§ **WORK REQUIRED**
A faithful, picture-free copy of the listing below is required.

§ **DATA PROVIDED**
····················
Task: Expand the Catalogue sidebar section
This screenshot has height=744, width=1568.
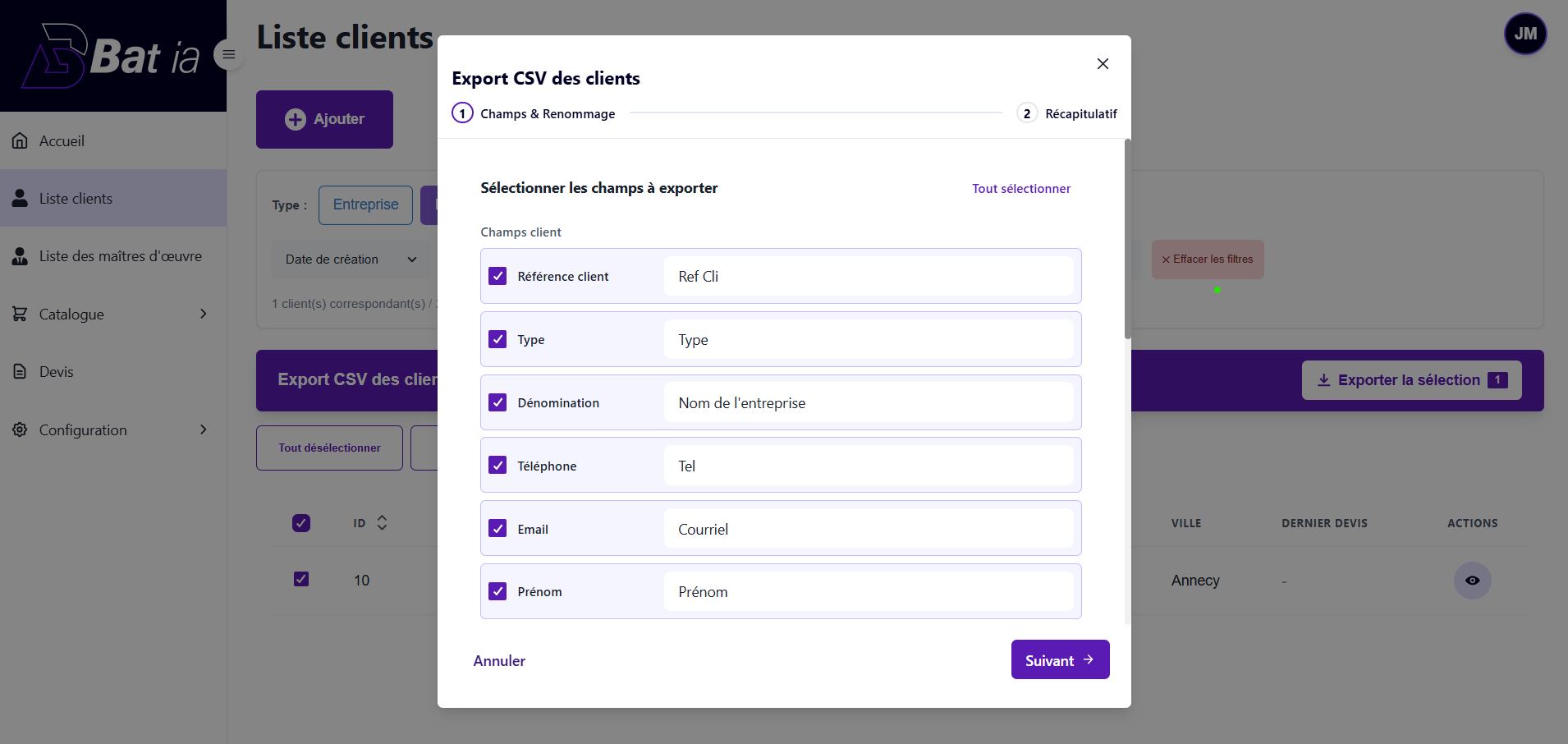Action: tap(203, 314)
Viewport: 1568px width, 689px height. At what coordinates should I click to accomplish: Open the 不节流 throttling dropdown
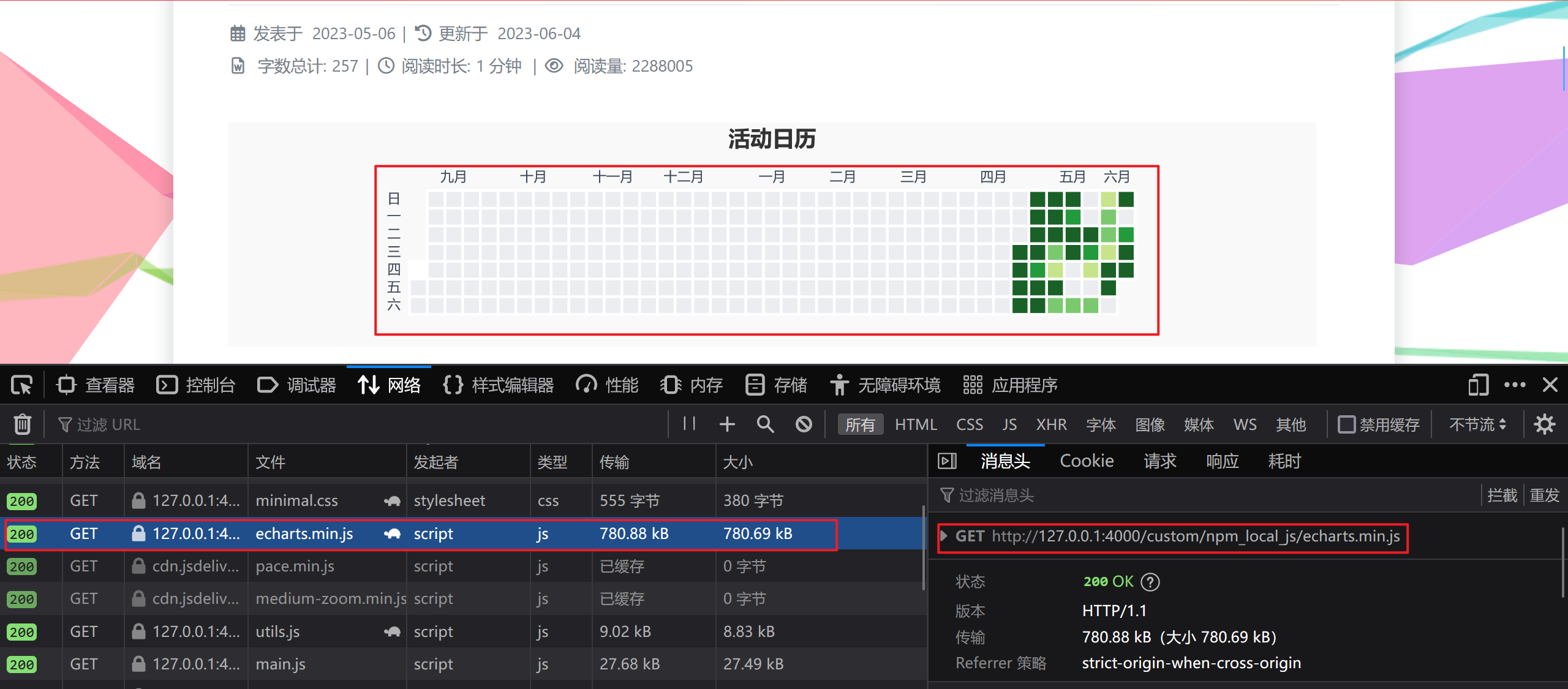point(1477,424)
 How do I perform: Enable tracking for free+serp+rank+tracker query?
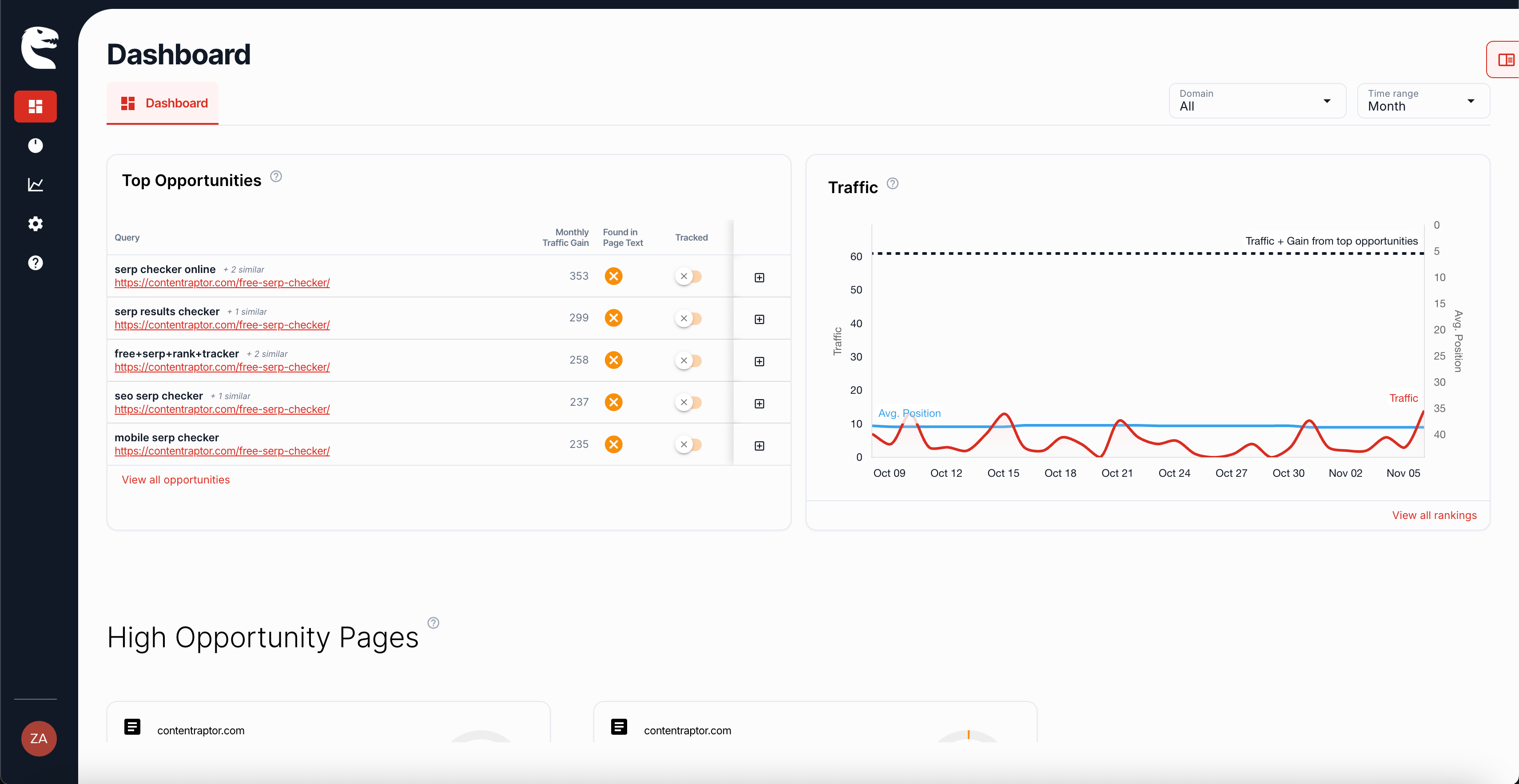point(688,360)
····················
§ **ANSWER TO THIS EXERCISE**
Task: Expand the Catalogue sidebar section
This screenshot has height=744, width=1568.
Action: tap(203, 314)
Viewport: 1568px width, 689px height. At what coordinates should I click to accomplish: Open the 不节流 throttling dropdown
point(1477,424)
 How do I perform: Enable tracking for free+serp+rank+tracker query?
point(688,360)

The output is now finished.